- [What to produce]:
Quote the passage below about winter sledding and skating, starting with "(As I remember" and going on through "full of families.".

- [Text segment]:

start

As part of our "Okay, we live in the Northeast, we'll deal with it" resolution, we've become much more focused on cold-weather outdoor activities. We did several sledding outings, since there's a fairly impressive hill nearby. An etiquette tip from Dean Dad: watch your language as you hurtle to your certain doom. It occurred to me a bit late, as I careened down a tree-lined ravine without benefit of a steering mechanism, that I didn't want my last word on this earth to be "fuuuuuuuuuuck!" Luckily, our cold-weather bundling of the kids – start with a layer, add another, then another, and continue until they're pretty much immobilized – works both thermally and acoustically. I think.
TW also organized a successful ice-skating outing in a nearby hockey rink. I hadn't been to a hockey rink since probably the 1980's, when my Dad took me to some minor-league hockey games in Northern Town. The atmosphere hasn't changed at all. There's something comforting and familiar about cold concrete, echo-y acoustics, and the sight of children pointing and laughing at the Zamboni. The men's room didn't have the trough – don't ask – but otherwise, it was a dead ringer. I could almost smell the stale beer, and hear the florid, alcohol-fueled cursing of the crowd.
(As I remember it, minor-league hockey has a different feel from minor-league baseball. Minor-league baseball has a shambolic grace to it. Half the crowd isn't really there for the game, and the team owners know it, so they go out of their way to provide entertainment between half-innings. Children are everywhere, and the stands are full of families.
Minor-league hockey, in my experience, has more of a 'blood sport' feel to it. It's much more blue-collar, with fewer women and children, and a much higher profanity-per-sentence average. (Sample hockey cheer: "*&%#@*$%!") I don't know quite how Canadian culture, which is otherwise so polite, gave rise to a sport that falls somewhere between 'bar brawl' and 'rugby, plus sticks,' but such are the mysteries of sport. To get the flavor of minor-league hockey at home, just walk into a closed, unheated garage in January, drink cheap beer from a Big Gulp cup, shout the worst obscenities you can for a couple of hours, and urinate against the wall. For extra credit, crash into something. Good times.)

end

- [Supplied material]:
start

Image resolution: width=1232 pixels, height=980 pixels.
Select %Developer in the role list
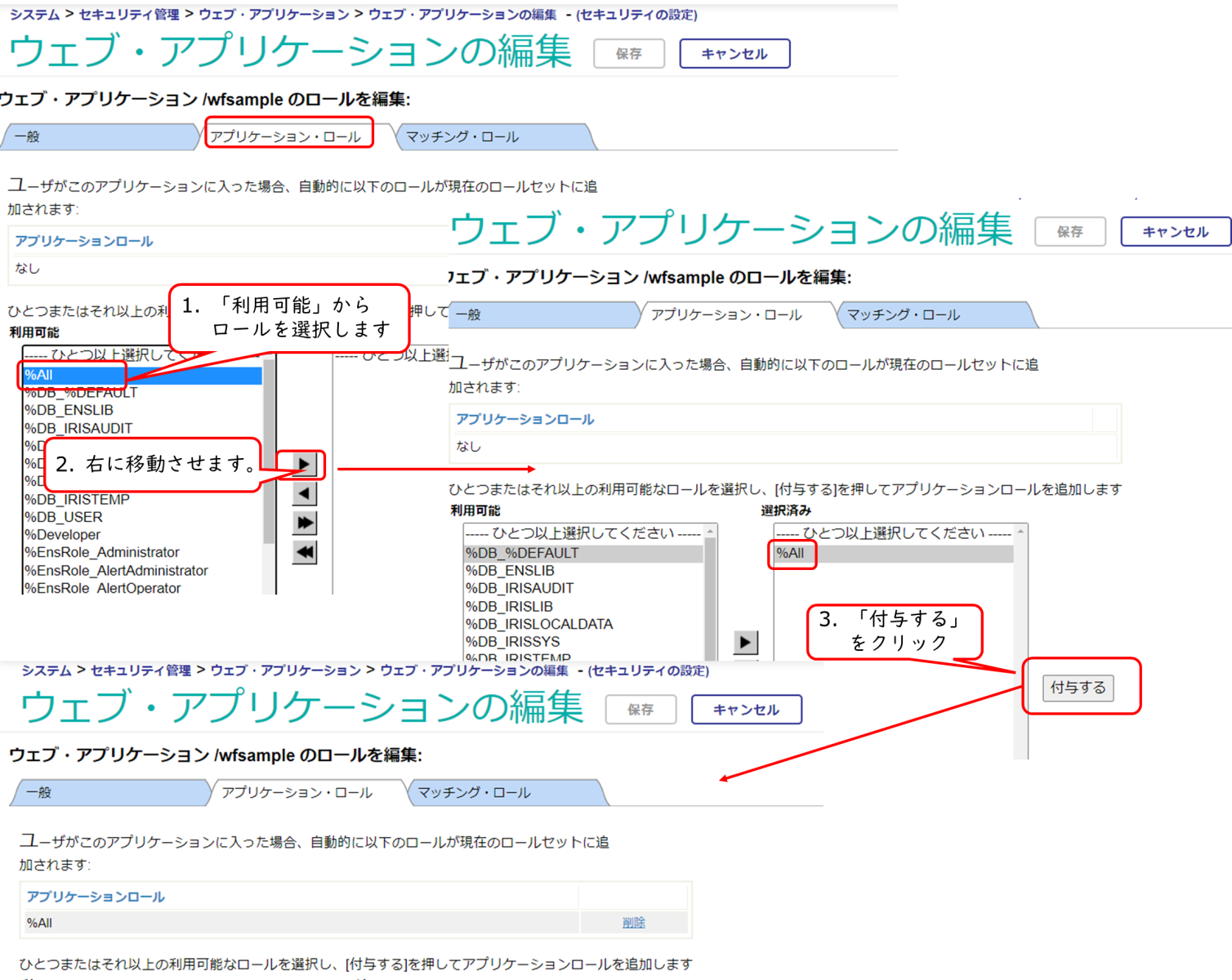pos(63,535)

end

- [The reply]:
(As I remember it, minor-league hockey has a different feel from minor-league baseball. Minor-league baseball has a shambolic grace to it. Half the crowd isn't really there for the game, and the team owners know it, so they go out of their way to provide entertainment between half-innings. Children are everywhere, and the stands are full of families.